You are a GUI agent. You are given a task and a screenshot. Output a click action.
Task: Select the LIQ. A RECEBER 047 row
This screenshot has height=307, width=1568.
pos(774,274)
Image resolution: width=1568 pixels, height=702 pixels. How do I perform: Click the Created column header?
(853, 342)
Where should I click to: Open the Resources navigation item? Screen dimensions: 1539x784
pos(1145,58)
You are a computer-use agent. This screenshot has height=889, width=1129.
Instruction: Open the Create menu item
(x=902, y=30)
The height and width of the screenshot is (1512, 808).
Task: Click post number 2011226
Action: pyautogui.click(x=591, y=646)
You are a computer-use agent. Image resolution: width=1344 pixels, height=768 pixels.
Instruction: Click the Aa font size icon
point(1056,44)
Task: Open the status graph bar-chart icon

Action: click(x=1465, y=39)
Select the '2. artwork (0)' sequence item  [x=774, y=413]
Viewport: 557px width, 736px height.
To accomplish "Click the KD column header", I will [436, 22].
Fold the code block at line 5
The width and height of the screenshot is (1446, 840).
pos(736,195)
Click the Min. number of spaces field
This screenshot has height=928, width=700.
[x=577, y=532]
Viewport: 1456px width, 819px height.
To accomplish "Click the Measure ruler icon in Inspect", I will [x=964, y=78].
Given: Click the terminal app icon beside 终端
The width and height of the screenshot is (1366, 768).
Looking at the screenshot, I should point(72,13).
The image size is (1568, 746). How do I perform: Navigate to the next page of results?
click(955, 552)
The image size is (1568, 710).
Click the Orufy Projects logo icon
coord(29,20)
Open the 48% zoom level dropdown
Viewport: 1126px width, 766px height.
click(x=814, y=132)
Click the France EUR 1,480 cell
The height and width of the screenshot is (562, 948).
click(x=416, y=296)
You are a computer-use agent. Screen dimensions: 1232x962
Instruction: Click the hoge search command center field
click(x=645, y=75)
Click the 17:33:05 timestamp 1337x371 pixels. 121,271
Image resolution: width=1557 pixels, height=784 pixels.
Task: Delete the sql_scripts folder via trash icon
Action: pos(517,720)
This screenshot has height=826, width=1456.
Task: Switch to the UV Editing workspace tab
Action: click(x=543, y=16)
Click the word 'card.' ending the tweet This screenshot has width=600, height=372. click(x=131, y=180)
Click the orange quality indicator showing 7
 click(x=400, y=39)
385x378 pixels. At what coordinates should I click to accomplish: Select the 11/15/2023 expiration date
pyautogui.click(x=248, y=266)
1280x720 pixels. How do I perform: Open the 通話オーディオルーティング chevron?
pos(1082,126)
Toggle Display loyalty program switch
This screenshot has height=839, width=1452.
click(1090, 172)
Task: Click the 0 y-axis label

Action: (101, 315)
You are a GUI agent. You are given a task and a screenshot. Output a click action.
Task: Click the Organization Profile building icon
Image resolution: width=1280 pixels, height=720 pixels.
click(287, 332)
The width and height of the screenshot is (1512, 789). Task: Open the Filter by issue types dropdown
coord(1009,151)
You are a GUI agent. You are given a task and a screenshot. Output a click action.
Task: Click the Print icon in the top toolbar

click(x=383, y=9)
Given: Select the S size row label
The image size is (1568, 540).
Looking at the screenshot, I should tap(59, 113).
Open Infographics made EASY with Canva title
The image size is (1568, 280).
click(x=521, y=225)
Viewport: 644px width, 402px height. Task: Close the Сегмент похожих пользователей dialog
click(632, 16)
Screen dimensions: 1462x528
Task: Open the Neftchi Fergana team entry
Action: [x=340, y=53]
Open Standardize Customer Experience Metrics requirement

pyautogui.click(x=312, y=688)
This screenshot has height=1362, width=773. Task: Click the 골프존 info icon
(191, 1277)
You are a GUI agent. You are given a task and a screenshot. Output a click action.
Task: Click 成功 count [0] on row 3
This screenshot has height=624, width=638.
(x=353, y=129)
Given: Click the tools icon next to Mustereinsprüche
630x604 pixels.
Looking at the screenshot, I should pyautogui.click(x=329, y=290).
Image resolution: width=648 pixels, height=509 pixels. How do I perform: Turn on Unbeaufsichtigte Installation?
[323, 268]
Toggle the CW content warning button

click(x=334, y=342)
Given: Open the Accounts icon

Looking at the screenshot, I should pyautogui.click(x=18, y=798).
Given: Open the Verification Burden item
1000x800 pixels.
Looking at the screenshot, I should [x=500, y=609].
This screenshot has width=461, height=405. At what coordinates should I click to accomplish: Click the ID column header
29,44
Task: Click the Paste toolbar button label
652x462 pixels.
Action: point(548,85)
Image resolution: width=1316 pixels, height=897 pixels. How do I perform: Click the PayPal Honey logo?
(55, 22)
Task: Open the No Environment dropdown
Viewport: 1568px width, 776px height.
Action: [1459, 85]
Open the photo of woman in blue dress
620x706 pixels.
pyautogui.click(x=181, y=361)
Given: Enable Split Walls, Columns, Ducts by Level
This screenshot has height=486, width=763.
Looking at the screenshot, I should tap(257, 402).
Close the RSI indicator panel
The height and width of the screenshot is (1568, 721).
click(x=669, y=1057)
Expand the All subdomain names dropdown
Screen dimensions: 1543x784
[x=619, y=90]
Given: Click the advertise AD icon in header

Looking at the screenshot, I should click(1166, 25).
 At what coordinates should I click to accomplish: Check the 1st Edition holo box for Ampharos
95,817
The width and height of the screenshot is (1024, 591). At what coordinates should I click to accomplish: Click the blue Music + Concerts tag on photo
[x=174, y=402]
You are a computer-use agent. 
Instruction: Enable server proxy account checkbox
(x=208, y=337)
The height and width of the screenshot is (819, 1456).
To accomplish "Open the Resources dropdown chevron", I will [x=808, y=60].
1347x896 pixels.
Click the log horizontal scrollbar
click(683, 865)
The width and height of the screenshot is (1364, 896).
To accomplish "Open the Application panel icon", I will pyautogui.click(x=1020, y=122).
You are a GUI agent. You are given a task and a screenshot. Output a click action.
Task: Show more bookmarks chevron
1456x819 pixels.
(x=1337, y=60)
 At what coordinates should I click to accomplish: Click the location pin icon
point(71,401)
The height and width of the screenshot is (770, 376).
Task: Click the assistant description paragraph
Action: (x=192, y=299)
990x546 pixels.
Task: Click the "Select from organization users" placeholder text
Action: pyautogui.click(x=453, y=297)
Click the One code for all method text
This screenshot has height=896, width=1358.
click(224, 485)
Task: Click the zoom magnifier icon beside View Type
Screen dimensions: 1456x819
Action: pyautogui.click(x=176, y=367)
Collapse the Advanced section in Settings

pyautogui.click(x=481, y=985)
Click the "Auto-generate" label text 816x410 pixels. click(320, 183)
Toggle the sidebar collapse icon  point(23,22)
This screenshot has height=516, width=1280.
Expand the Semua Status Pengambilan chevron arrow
########################################
> Given problem
Gather every line of the data above that contains the word "will", and copy each one in full.

> Completed task
To accomplish "Click the KD column header", I will [436, 22].
To accomplish "Click the Measure ruler icon in Inspect", I will [x=964, y=78].
To accomplish "Open the Resources dropdown chevron", I will [x=808, y=60].
To accomplish "Open the Application panel icon", I will pyautogui.click(x=1020, y=122).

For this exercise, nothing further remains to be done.